Metal Gear Solid – 1998 Developer Interview
This Metal Gear Solid interview with director Hideo Kojima and designer Yoji Shinkawa originally appeared in The Playstation magazine in 1998. The candid conversation largely focuses on Shinkawa’s work, including how he was hired at Konami and the designs for the mechs and characters of Metal Gear Solid. Meanwhile, Kojima offers his own thoughts on how his approach to character design changed from Policenauts to Metal Gear.
Yoji Shinkawa – Designer / Artist
Hideo Kojima – Director / Producer / Writer
—Tell us how you and Shinkawa began working together.
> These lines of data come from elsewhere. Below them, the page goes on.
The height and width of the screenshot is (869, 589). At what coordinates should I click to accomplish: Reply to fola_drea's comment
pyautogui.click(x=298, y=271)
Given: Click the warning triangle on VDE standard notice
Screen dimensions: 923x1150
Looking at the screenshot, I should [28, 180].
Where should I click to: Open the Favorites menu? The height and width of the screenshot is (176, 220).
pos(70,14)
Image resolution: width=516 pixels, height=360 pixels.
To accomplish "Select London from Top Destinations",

Kojima: Shinkawa joined Konami in 1994, so fairly recently, but he was a rare find, the kind you only come across once every 10 years. Before our hiring interviews, we make a point of reviewing the potential candidates’ portfolios. We’re looking through about 100 people’s work, and in the process you do see things that really jump out at you as amazing.
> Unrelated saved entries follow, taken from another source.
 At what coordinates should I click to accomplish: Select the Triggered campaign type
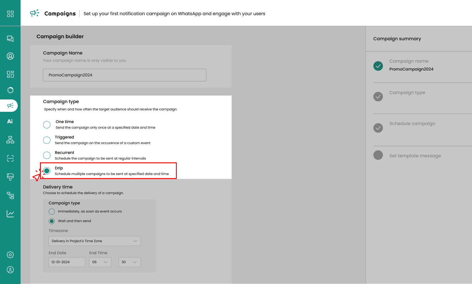[47, 140]
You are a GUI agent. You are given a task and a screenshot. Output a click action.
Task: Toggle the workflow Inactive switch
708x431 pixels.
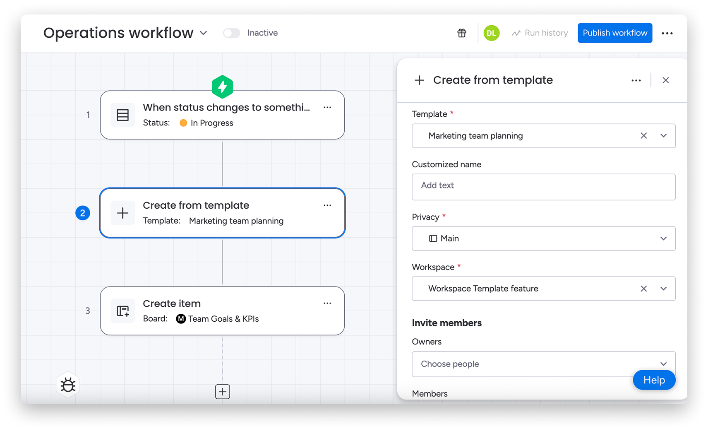(231, 33)
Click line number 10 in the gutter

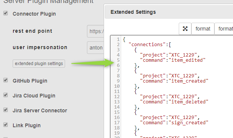click(x=117, y=86)
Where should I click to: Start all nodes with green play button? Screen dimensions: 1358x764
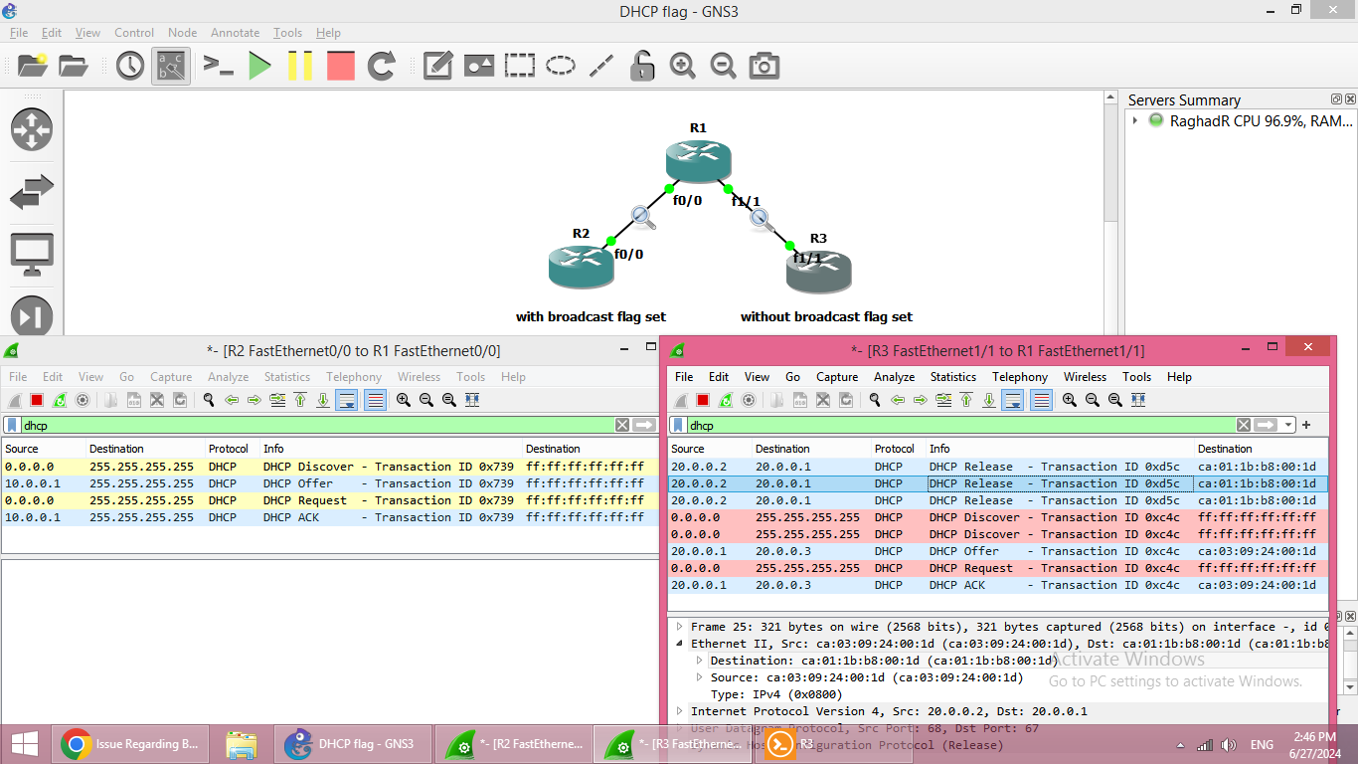(x=259, y=67)
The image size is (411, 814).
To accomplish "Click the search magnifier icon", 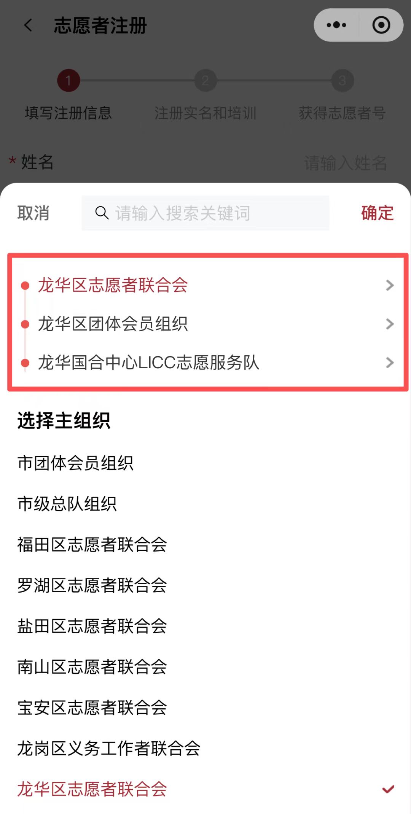I will coord(102,213).

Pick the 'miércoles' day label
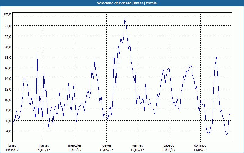[x=75, y=145]
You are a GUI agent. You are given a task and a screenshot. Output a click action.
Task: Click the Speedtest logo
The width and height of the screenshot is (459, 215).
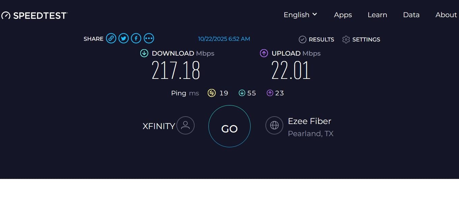[x=34, y=15]
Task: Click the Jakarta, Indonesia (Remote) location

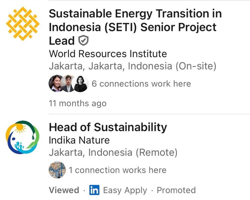Action: click(113, 152)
We also grade each portfolio with a rating of S, A, B, C etc. I’ve probably looked at 10,000 candidates myself at this point, and I’ve never seen anyone who I immediately wanted to give an S until Shinkawa. He’s the only one, and it was an instant hanamaru (the Japanese equivalent of a “gold star”). He had 4 different styles on display then. He may actually have more. (laughs) When I first saw his work he had drawings in an American comic style, a French comic style… and these didn’t at all seem like they’d been drawn by the same person. One folder, four distinct styles.
Part of our hiring process involves giving the candidate certain problems to solve. At the time dinosaurs were all the rage (laughs), so we asked them to produce several different drawings using dinosaur as a motif—an anthropomorphized dinosaur, a gigantic dinosaur, etc. When we gave him this task he replied back to us, “May I create a model instead?” We said, “What? But you only have two weeks!” and he was like, “That’s fine.”
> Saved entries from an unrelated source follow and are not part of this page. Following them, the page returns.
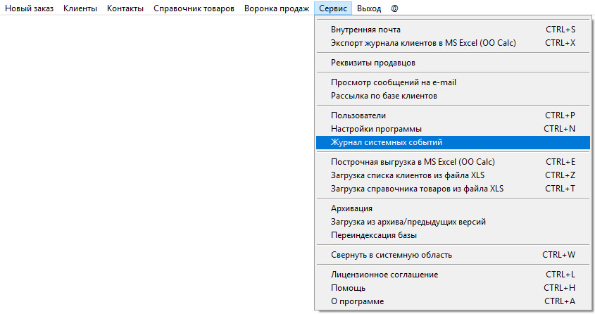Screen dimensions: 595x314
Task: Click the Выход menu item
Action: pos(369,8)
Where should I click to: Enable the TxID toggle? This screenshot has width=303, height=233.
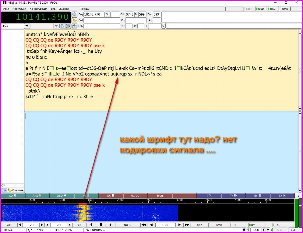pyautogui.click(x=272, y=9)
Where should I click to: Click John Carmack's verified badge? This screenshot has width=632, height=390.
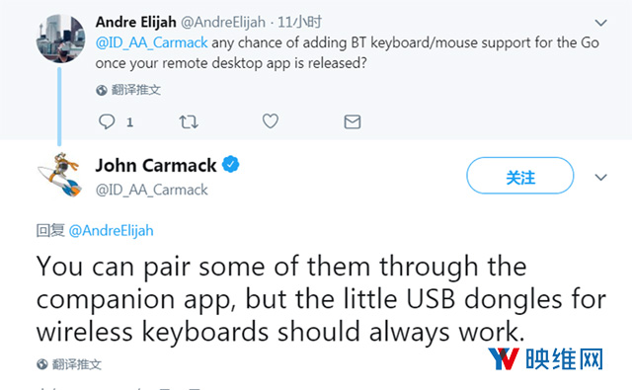click(230, 164)
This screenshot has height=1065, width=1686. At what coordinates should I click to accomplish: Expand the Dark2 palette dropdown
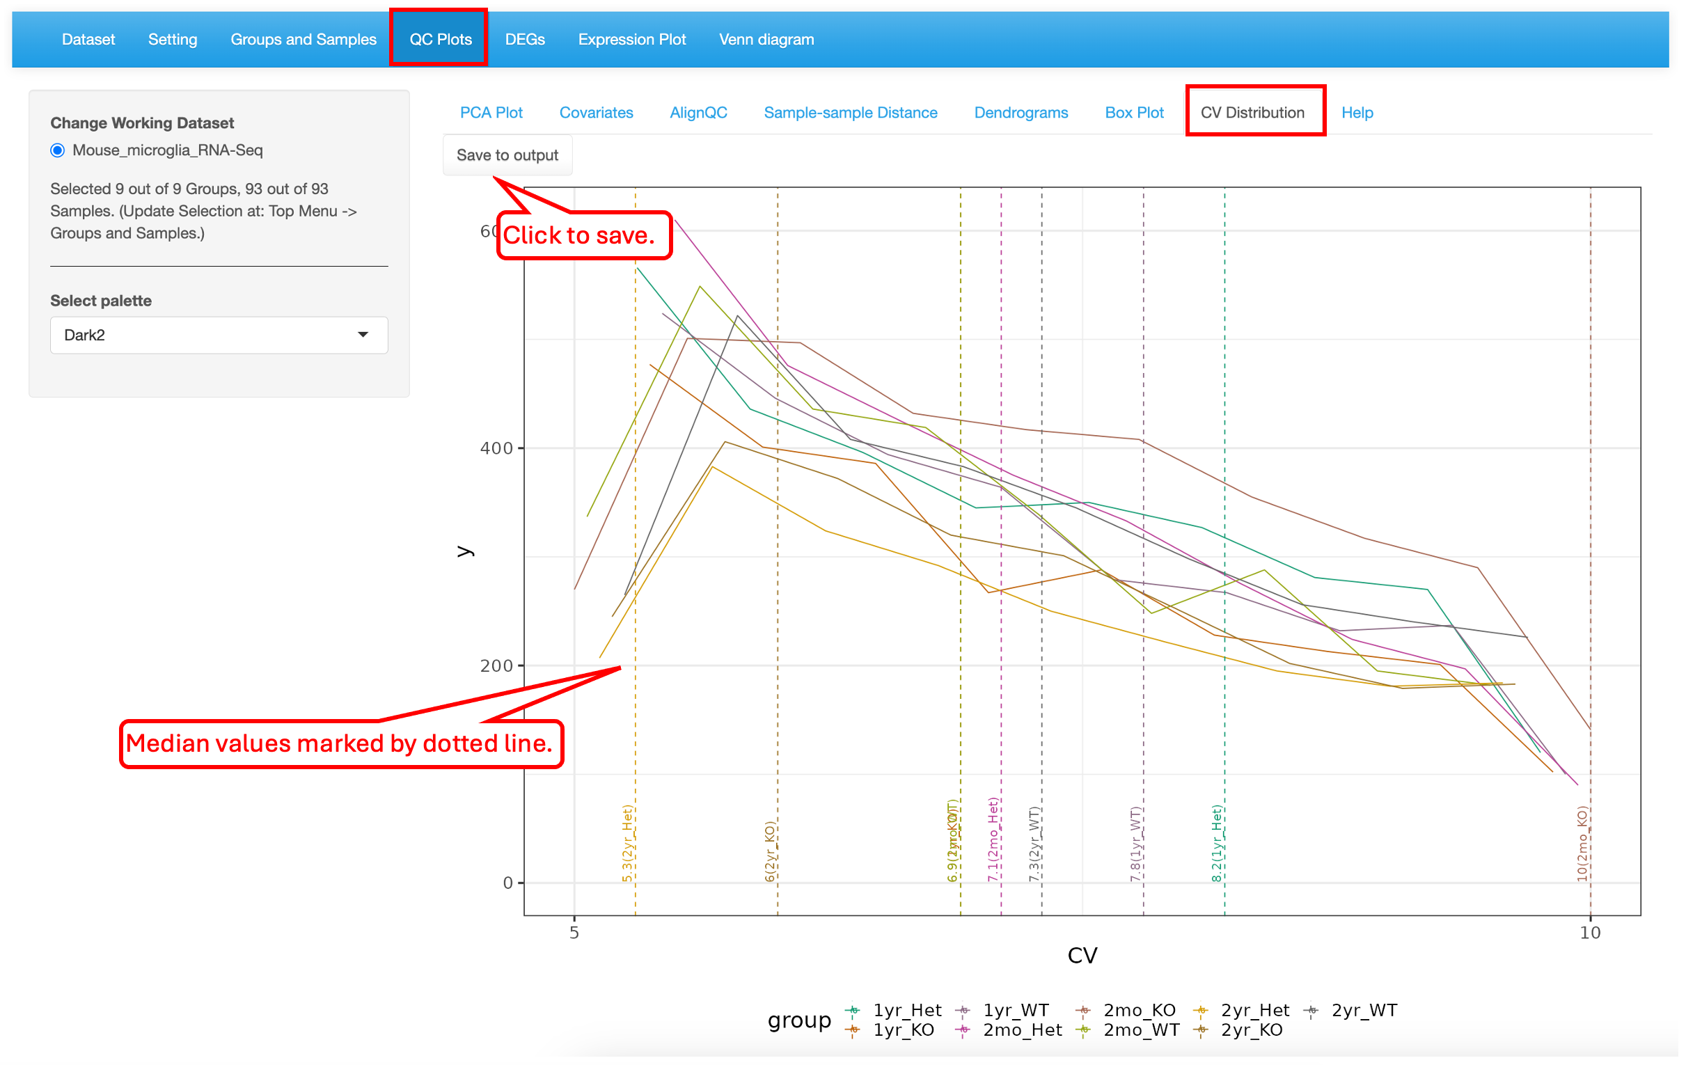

No one believed he would actually do it. (laughs) Is he even going to send us anything? But he really did. (laughs)
—Shinkawa, did you go to college?
Shinkawa: I did, to art school.
Kojima: What was your major?
Shinkawa: Western painting. Oil paints and the like.
Kojima: I’ve never seen any of your work like that. (laughs)
—What kind of stuff do you find fun to draw?
Shinkawa: Well, the stuff I’m doing here at Konami, as you might have guessed. I like oil painting too, but it takes a lot of time, and unfortunately it can’t be used in this line of work.

—It sounds like you enjoy experimenting with different styles too.
Shinkawa: Yeah. Finished, perfect drawings… I mean, they have their place and all, but I don’t find much enjoyment in them. I actually like things that look a little rougher, unfinished, or flawed in some way. (laughs) To be perfectly honest I can’t say my drawings on the table here are really “good”, there’s an unskilled, rough quality to them.
Kojima: See? I told you he was weird. (laughs)
He joined Konami right as we were wrapping up the development of the original PC-9821 version of Policenauts. I asked him to do a quick bug-check playthrough and give me his opinion generally. There’s this robot in Policenauts called EMPS, and Shinkawa was really critical about its design. “This doesn’t look right, this is wrong here…” he just kept going on. (laughs)
—What was the problem?
Kojima: There was a proper setting and world created by Hajime Katoki, and the pixel art was drawn in accordance with that, but Shinkawa didn’t like it. He complained about it up to the day before it went on sale. (laughs) Even though I was saying we can’t fix it now! (laughs) When he was reviewing the final version Shinkawa also mentioned additional scenes he would have liked to see. He actually sketched them out on the bug-checking forms. (laughs)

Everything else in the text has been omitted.